Emergency Act 19 is a satirical 2002 South Korean film about a government act that prohibits popular music, passed in response to a number of musicians being elected to government elsewhere in the world. It is notable for the numerous K-pop stars that make appearances in the film. The film's English title is sometimes given as Emergency Measure 19 or Emergency 19.

== Plot ==
Troubled by the growing worldwide trend of pop singers being elected as politicians, the President of South Korea orders his Chief Secretary to invoke "Emergency Act 19". This new law criminalizes all pop singers, and the army is deployed on the streets of Seoul to round them up. One pop star, Hong Kyung-min, is arrested while performing a concert, but his angry fans mob the soldiers as they try to take him away. The Chief Secretary's teenage daughter, Min-ji, is amongst the fans, and leading her idol to safety gives him her phone number. Kyung-min finally makes a getaway with his friend and fellow pop star, Kim Jang-hoon.

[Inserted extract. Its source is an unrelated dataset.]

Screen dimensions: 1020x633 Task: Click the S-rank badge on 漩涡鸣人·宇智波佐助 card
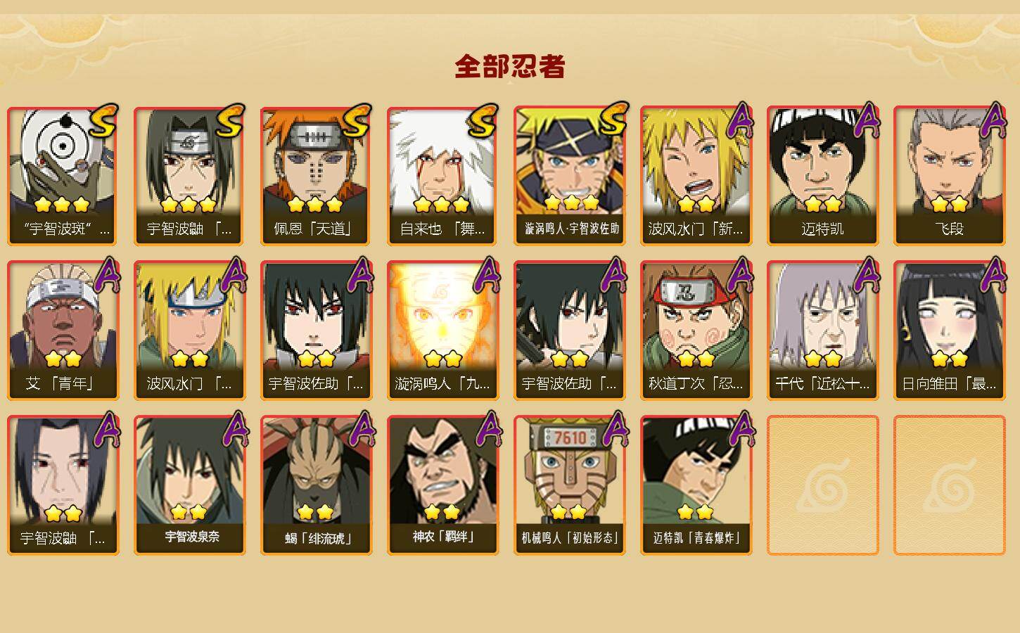click(611, 120)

Once Jang-hoon and Kyung-min become fully aware of the situation, they contact Min-ji who is able to hide the two singers in a secret location. The Chief Secretary finds out that his daughter is working against him, and when she refuses to give them up he has false news reports created, accusing the singers of sexually assaulting minors. Meanwhile, more pop stars are rounded up by the authorities who are now aided by another singer, Ju Yeong-hun, who decides to betray his friends in order to save himself.

Angered by their tarnished reputations, Jang-hoon and Kyung-min acquire a gun from a shady weapons dealer, and with Min-ji's help they are able to take the Chief Secretary and his staff hostage. They take their captives to the park, where Min-ji has organized a mass demonstration with her friends and other music fans. The army arrive on the scene and engage the demonstrators in conflict, finally capturing Jang-hoon and Kyung-min. The Chief Secretary is able to walk free in all the chaos, but he is appalled by the violence and orders the fighting to stop, convincing the President to repeal the emergency act and restoring peace.

== Cast ==
- Kim Jang-hoon as himself
- Hong Kyung-min as himself
- Gong Hyo-jin as Min-ji
- Roh Joo-hyun as the Chief Secretary and Min-ji's father
- Ju Yeong-hun as himself

=== List of cameos ===
Besides the main cast, there are a number of actors and K-pop singers and groups who make cameos in the film as themselves. They are:
- Kim Sung-oh as soldier 2 at vinyl house
- Baby V.O.X.
- Brown Eyes
- Can
- Chakra
- Click-B
- Fin.K.L
- Harisu
- Kangta
- Koyote
- NRG
- Shinhwa
- UN
- Psy

== Release ==
Emergency Act 19 was released in South Korea on July 19, 2002, and received a total of 41,034 admissions in Seoul.